**DIRECTIVE:**
From the email thread on the QED disk format, return the passage starting at "On 09/12/2010 12:51" and ending at "won't matter much.".

Re: [Qemu-devel] [RFC] qed: Add QEMU Enhanced Disk format

All of lore.kernel.org
 help / color / mirror / Atom feed

From: Anthony Liguori <anthony@codemonkey.ws>
To: Avi Kivity <avi@redhat.com>
Cc: Kevin Wolf <kwolf@redhat.com>,
	Stefan Hajnoczi <stefanha@linux.vnet.ibm.com>,
	qemu-devel@nongnu.org
Subject: Re: [Qemu-devel] [RFC] qed: Add QEMU Enhanced Disk format
Date: Sun, 12 Sep 2010 15:18:11 -0500	[thread overview]
Message-ID: <4C8D3583.3020907@codemonkey.ws> (raw)
In-Reply-To: <4C8D1313.1050802@redhat.com>

On 09/12/2010 12:51 PM, Avi Kivity wrote:
>  On 09/12/2010 07:09 PM, Anthony Liguori wrote:
>> On 09/12/2010 10:56 AM, Avi Kivity wrote:
>>> No, the worst case is 0.003% allocated disk, with the allocated 
>>> clusters distributed uniformly.  That means all your L2s are 
>>> allocated, but almost none of your clusters are.
>>
>> But in this case, you're so sparse that your metadata is pretty much 
>> co-located which means seek performance won't matter much.
>
> You still get the rotational delay.  But yes, the hit is reduced.
>
>>
>>>>
>>>> But since you have to boot before you can run any serious test, if 
>>>> it takes 5 seconds to do an fsck(), it's highly likely that it's 
>>>> not even noticeable.
>>>
>>> What if it takes 300 seconds?
>>
>> That means for a 1TB disk you're taking 500ms per L2 entry, you're 
>> fully allocated and yet still doing an fsck.  That seems awfully 
>> unlikely.
>
> I meant for a fully populated L1.  That's 10ms per L2.

Your math is off.  A single L2 entry covers 2GB worth of logical space.  
That means a 1TB image consists of 512 L2s.  300 / 512 == .585 which is 
585ms.

That's a fully populated L1 on a 1TB image.

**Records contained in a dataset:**

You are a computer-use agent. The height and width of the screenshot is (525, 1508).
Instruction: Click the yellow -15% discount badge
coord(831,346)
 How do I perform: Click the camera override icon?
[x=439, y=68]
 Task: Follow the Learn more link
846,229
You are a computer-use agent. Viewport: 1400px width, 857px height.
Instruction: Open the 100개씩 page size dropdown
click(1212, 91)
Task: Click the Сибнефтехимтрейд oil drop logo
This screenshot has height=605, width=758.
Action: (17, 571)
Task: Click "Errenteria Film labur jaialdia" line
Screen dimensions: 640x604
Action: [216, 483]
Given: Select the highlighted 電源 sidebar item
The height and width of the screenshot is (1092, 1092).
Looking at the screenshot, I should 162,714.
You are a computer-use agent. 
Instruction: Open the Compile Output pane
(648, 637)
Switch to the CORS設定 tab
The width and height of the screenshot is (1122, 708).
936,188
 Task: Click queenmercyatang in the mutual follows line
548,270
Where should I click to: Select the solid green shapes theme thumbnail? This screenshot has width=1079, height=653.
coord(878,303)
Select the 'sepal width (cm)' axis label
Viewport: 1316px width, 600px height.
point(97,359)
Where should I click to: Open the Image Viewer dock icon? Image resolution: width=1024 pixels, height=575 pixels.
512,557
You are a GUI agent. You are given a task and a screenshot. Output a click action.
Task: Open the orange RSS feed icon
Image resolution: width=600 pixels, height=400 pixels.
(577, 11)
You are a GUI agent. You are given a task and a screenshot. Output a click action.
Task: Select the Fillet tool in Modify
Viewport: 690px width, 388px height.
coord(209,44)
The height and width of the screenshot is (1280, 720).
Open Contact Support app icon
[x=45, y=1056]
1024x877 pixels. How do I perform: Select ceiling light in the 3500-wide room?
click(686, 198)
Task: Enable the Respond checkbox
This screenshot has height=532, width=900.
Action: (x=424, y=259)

**ANSWER FOR THIS EXERCISE:**
On 09/12/2010 12:51 PM, Avi Kivity wrote:
>  On 09/12/2010 07:09 PM, Anthony Liguori wrote:
>> On 09/12/2010 10:56 AM, Avi Kivity wrote:
>>> No, the worst case is 0.003% allocated disk, with the allocated 
>>> clusters distributed uniformly.  That means all your L2s are 
>>> allocated, but almost none of your clusters are.
>>
>> But in this case, you're so sparse that your metadata is pretty much 
>> co-located which means seek performance won't matter much.